Where do i start to fix a random S2S VPN error / routing error / etc... ?
Can i switch strongswan into debug mode for a week and wait for the next bug?
Or is there any way to find this inside the normal logs?
Can you disable IPsec acceleration on the console?
OK, i did disable IPsec (users will kill me) ...
Is there any log, that will show the culprit now?
Isn´t the XGS designed to use IPSec acceleration in Hardware and shouldn´t 19.5 using it now?
I see that the new 19.5 offers a newIPSec Profile 'Branch office (IKEv2) 'with invalid naming convention.
But with IKeV2 and the Rock Solid S2S Tunnel still has the old 'Branch office (IKEv1)' Profile.
Is this a new stable profile?
so you are saying, we changed your profile after the update? And the new profile is not working? Did you or the upgrade migrate the profile?
No, there is no change in the profile during the update process.
I only see new IKEv2 Profiles, i think they are new and maybe they are more stable in 19.5 than the old default profiles.I might swap the profile for my VPN Tunnel HO-BO and use IKEv2
We had default HO/BO profile for IKEv1 so far and only one IKEv2 profile.

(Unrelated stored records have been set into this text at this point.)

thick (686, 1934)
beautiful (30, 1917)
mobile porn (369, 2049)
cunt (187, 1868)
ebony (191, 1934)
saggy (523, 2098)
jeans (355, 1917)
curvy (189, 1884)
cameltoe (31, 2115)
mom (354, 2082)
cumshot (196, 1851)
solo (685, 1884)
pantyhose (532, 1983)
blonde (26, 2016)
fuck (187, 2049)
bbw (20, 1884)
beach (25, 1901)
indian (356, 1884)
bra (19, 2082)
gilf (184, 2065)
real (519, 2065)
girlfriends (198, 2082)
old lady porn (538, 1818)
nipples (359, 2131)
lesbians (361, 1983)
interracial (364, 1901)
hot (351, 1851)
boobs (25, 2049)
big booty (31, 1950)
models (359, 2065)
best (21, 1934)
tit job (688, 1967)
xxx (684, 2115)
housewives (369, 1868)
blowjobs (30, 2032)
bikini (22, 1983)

The customer uses same (IKEv2) profile for HO and BO both locations, which leads to re-key collision in some cases and hence we have introduced a new default IKEv2 profile for HO and BO with similar fine tuning of re-key timer/DPD action etc.
If you are running IKEv1 based HO/BO profile its fine, recommendation is to switch to new IKEv2 HO/BO policy if you are currently using Default IKEv2 policy on both end.
Hope this helps.
I used default IKEv1 on both sides and it was stable until 19.5
So i will switch to IKEv2 and see.
Thanks for reply, there is no issue if you keep using IKEv1policy in v19.5.

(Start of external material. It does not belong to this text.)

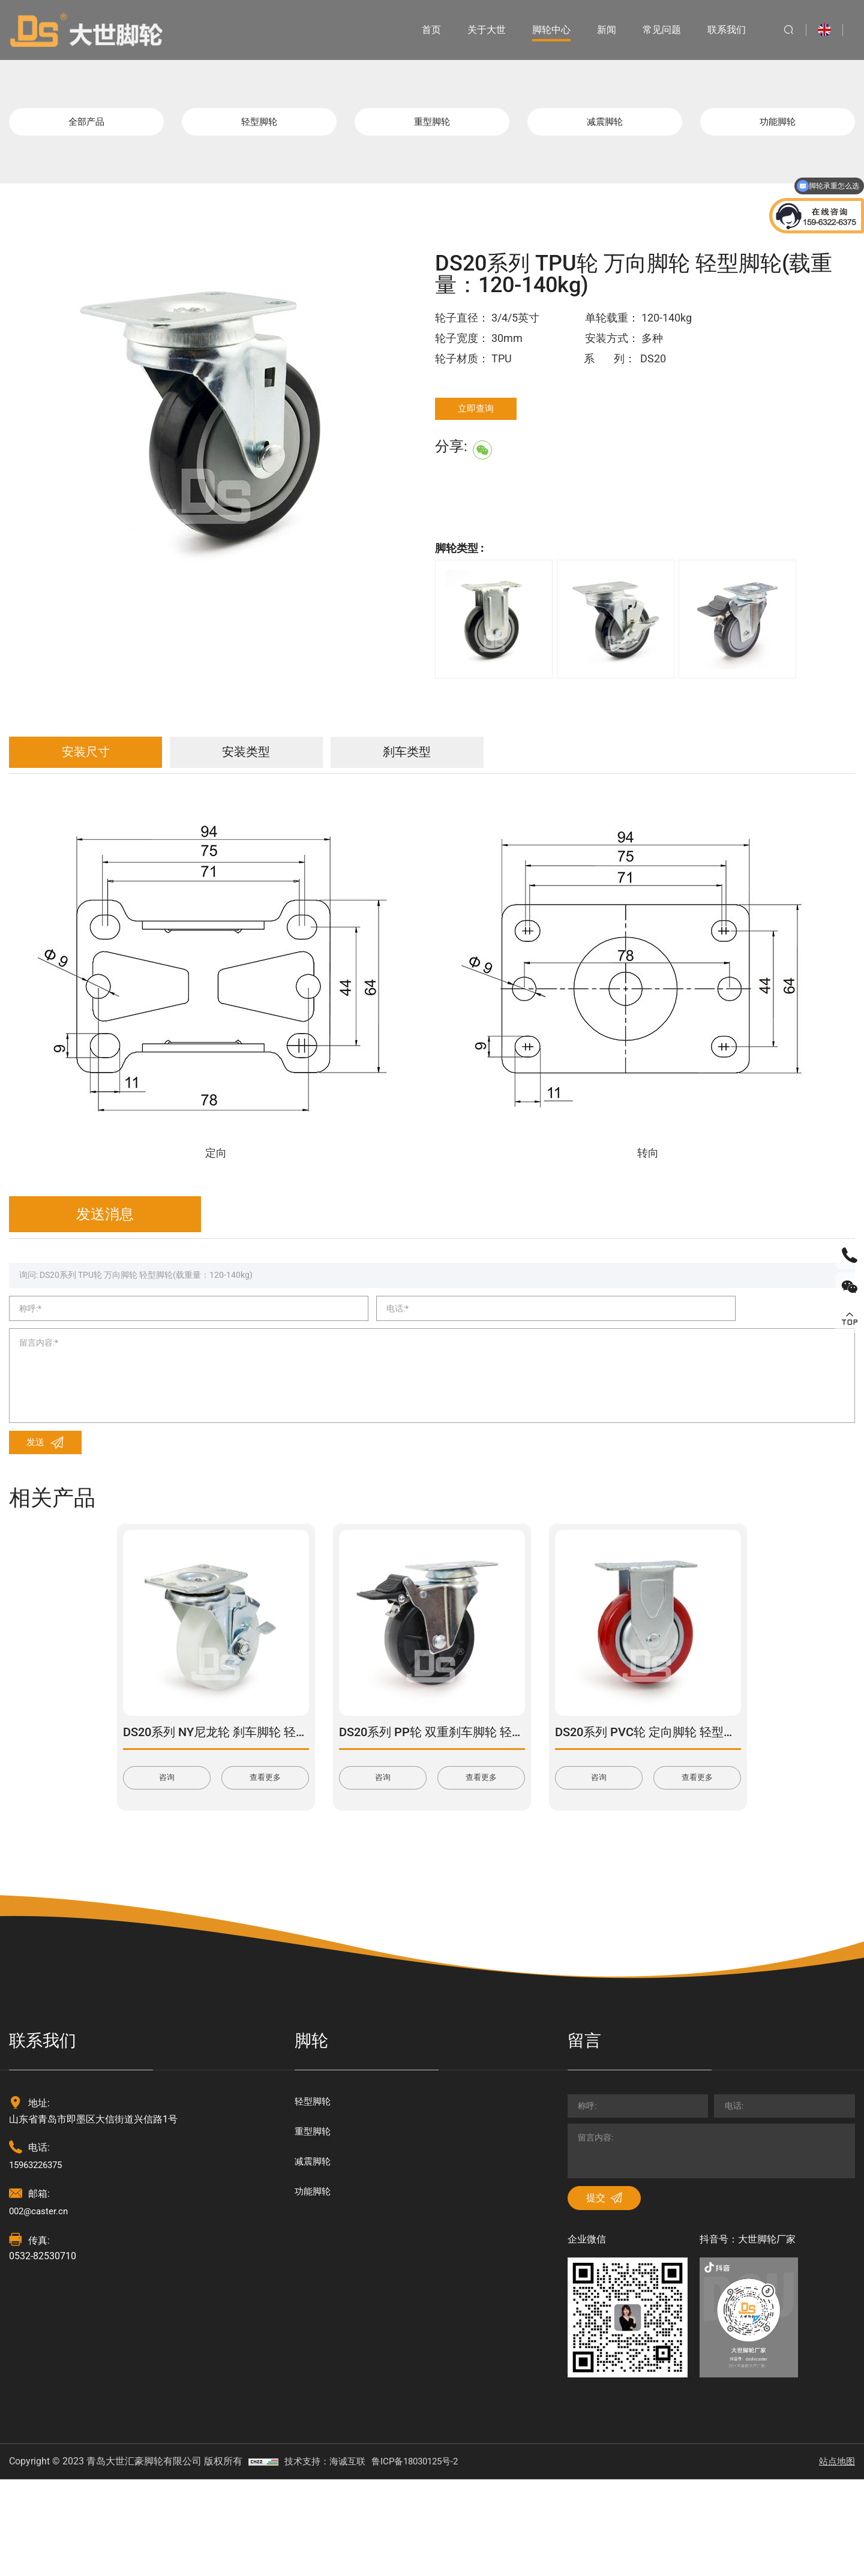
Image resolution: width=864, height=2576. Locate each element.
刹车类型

We may need to get this investigated, if you have already opened support case let me know the case ID.
If you can open support access to both your devices and PM me the access IDs, I can get this investigated by our engineering team.

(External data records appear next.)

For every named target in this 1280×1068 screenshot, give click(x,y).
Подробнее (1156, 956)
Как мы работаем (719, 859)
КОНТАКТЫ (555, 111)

Sorry for hijacking this thread a bit, but since my firewalls don't have the 19.5 yet could someone just share screenshots of the HO/BO IKEv2 policies?
Managing several Sophos UTMs and Sophos XGs both at work and at some home locations, dedicated to continuously improve IT-security and feeling well helping others with their IT-security challenges.
Sometimes I post some useful tips on my blog, see blog.pijnappels.eu/category/sophos/ for Sophos related posts.
Hey apijnappels ,Here is the screenshot and also check the TIP on the bottom right for DPD settings:
Thanks & Regards,_______________________________________________________________
Vivek Jagad | Technical Account Manager 3 | Cyber Security Evolved
Sophos Community | Product Documentation | Sophos Techvids | SMSIf a post solves your question please use the 'Verify Answer' button.
I changed the S2S to IKEv2 using the default HO/BO Value.
cost me a few nerves, because the firewall was down for a few minutes.